Did the great baritone saxophonist Pepper Adams succeed in transforming the small jazz gig into an art form all his own? Listening to this painstakingly restored and meticulously annotated issue of tapes made for a local radio station in a student bar in Edmonton, Alberta in 1972, it feels very tempting to say he did.
Totally unlike fellow baritonist Gerry Mulligan, who consecrated huge thought and effort into developing his own bands, Pepper Adams was happy to take to the road on his own, and to play with whatever local rhythm section happened to be on offer. That willingness to court the unknown has a defining influence on the way he plays on this live date.
In the first tune, Thad Jones’ “Three and One” (*), we hear the way he dispatches the ‘head’, clearly and purposefully enough…but then (hold on to your horses…) he’s away. Right from the moment he jumps off the edge and starts improvising, the flow of ideas is completely unstoppable. In all, he keeps a whirling maelstrom of invention going for virtually eleven minutes. This extended solo is an unbelievable feat of variety, not to say stamina. He’s gruff, then he’s constructivist, he’s like a babbling brook, and then like a torrent. He’s quoting “Dinah”, or “Tenor Madness”, or letting out an unapologetically loud reed squeak. This tour de force of bebop inventiveness, this one-man throwdown, simply has to be heard.

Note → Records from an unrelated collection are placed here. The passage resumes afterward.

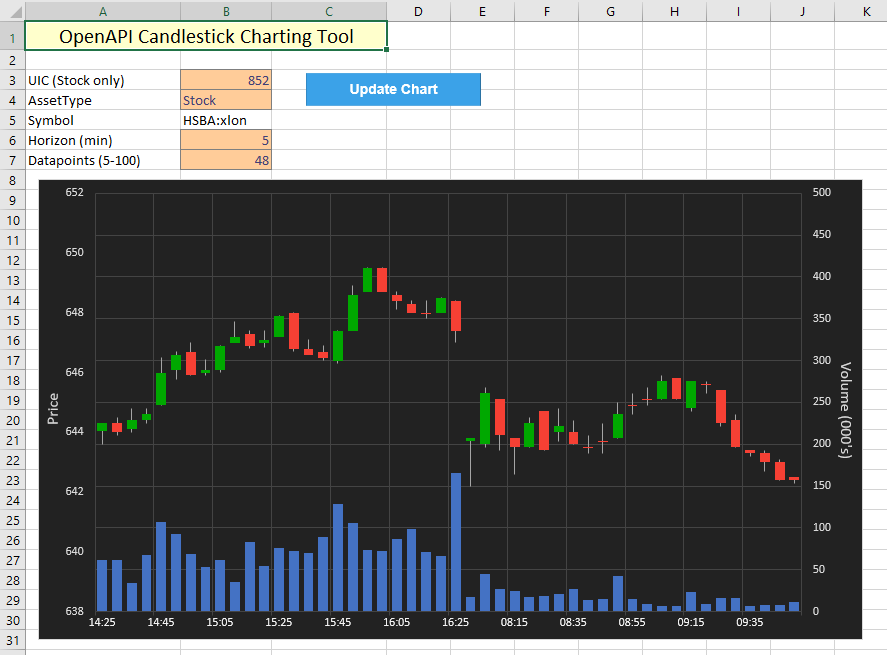Viewport: 887px width, 655px height.
Task: Click the column G header
Action: pyautogui.click(x=611, y=11)
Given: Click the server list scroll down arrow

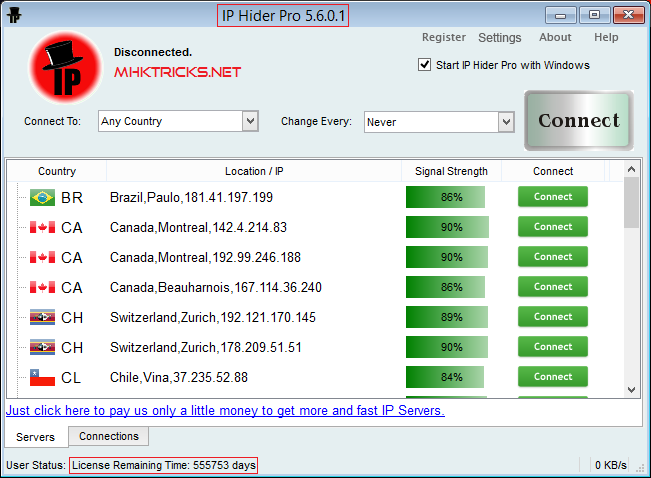Looking at the screenshot, I should click(x=631, y=390).
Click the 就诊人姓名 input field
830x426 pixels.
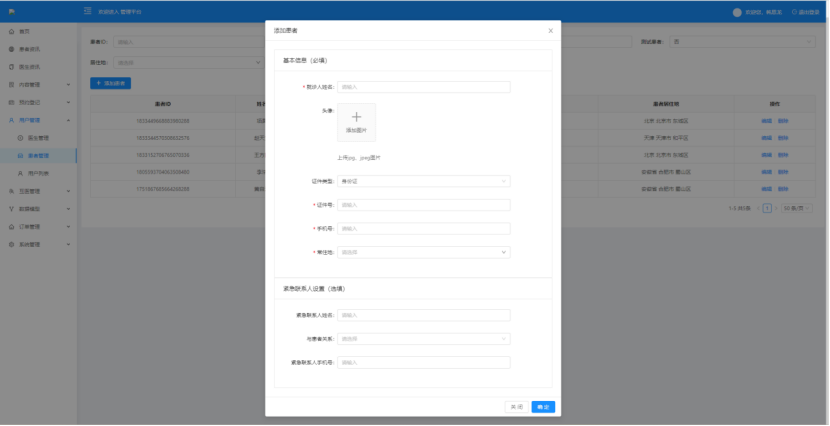tap(423, 87)
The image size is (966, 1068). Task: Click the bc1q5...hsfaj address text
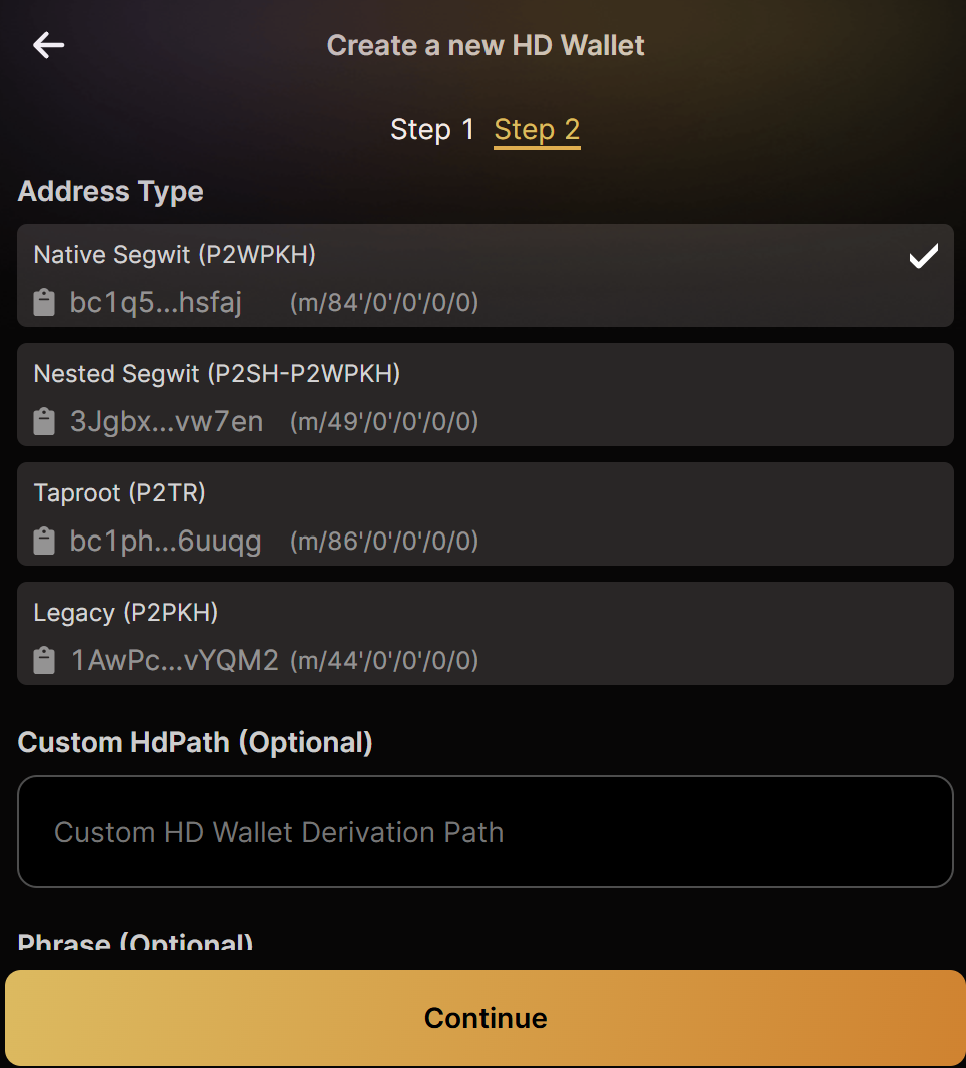click(x=155, y=302)
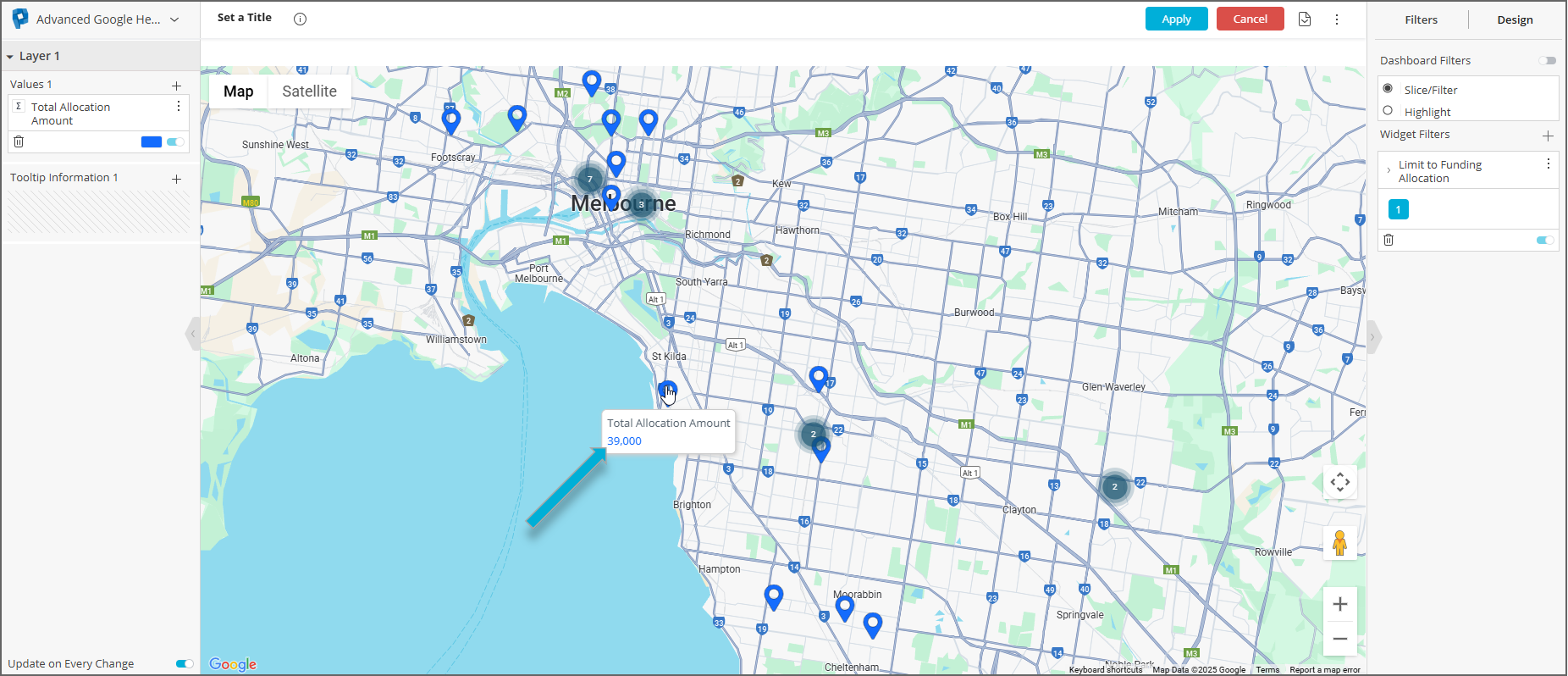
Task: Open the Advanced Google Heatmap widget dropdown
Action: coord(174,19)
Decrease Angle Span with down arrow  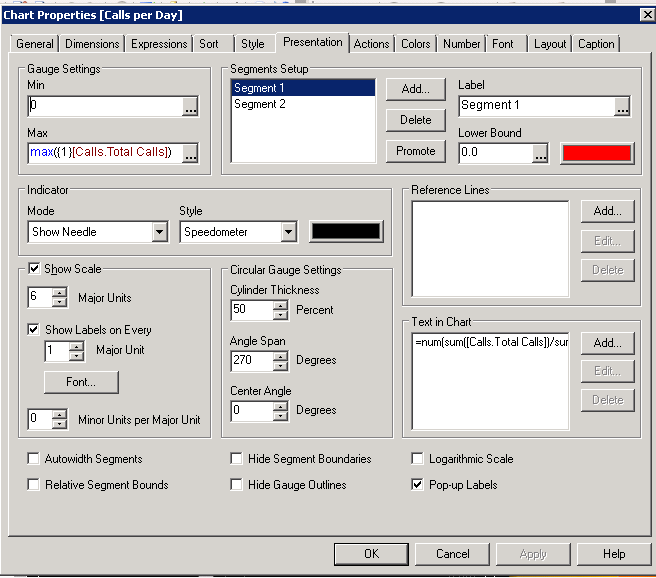279,365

Finding a place to put all the pent-up energy just gets me musing off-topic… What would have been going through Pepper Adams’ head in the hours and minutes before taking to the stage in Edmonton and launching forth? I can’t help thinking about how (apart from Calgary) all other cities of any size are at least 800km from Edmonton, so any tour including Edmonton might well have involved driving across miles and miles of…er…not very much. And that’s a lot of time and a lot of emptiness in which to make mental preparations for the onslaught we hear. I could, of course, be wrong about all that.
Of rather more relevance are the thoughts of Gary Smulyan in the liner notes. Adams was a mentor to him, and he describes the elder man as “kind, humble, brilliant. He was an expert on Impressionist art, incredibly well-read, a hockey fan, well-rounded, brilliant, intelligent, well-spoken and incredibly funny. A very deep sense of humor. All of that reflected in how he played – all that intelligence and humor came out.”
That roundedness and completeness as a person also come through on this album because the gig doesn’t stand still, it also tells a story. Adams traverses many other moods, and by the time we get to the sixth number, “Time on my Hands”, he has found a spacious and untrammelled way of being, a much more reflective form of creativity. It is as if all that unleashing of boundless energy at the start has served a purpose.
The music stands the test of quality right through, and this local rhythm section is a strong unit. It consists of pianist (and also arranger/conductor) Tommy Banks (1936-2018), who went on in later life to become a senator representing Alberta in the Canadian parliament in Ottawa. There’s a great moment in “Civilisation and its Discontents” where an audience member laughs out loud when Banks quotes “Surrey with the Fringe on Top”. We also hear an impressive drummer, Tom Doran, and a dep electric bassist who would never have claimed to be any kind of bassist at all. He was a guitarist and a good friend and close musical associate of Banks’s, Bobby Cairns. His solos are eloquent, even if his timekeeping is a bit intermittent.
The extraordinary story of how this release has happened deserves telling too. 10-inch tapes of gigs at Room at the Top sat in the outside garage of Marc Vasey, the original producer of the gig, in Edmonton, where they survived nearly half a century of cold Albertan winters and warm summers. After the several-hour process of baking and transferring, it turned out, happily, that they really were in very fine condition.
The recording was made at Room at the Top, on the seventh/top floor of the students’ union building of the University of Alberta. And how come it had been recorded at all and at this quality? Because Vasey had somehow managed to persuade a local radio station to pay a fee to broadcast the concerts he promoted that involved international players.
There is another protean force of jazz activism at work here, and that is Cory Weeds. We have covered his achievements and work ethic in more detail HERE. He has masterminded the whole venture, tracking down Marc Vasey and his collection of tapes, commissioning some fascinating texts for the booklet, and seeing this life-giving recording through to its release. Great work. There are apparently more tapes from this treasure-trove to come…
(*) Incidentally, the tune can also be heard in its original, Thad Jones Mel Lewis Orchestra form, with Pepper Adams taking the briefest, blink-and-you’ve-missed-it first solo HERE.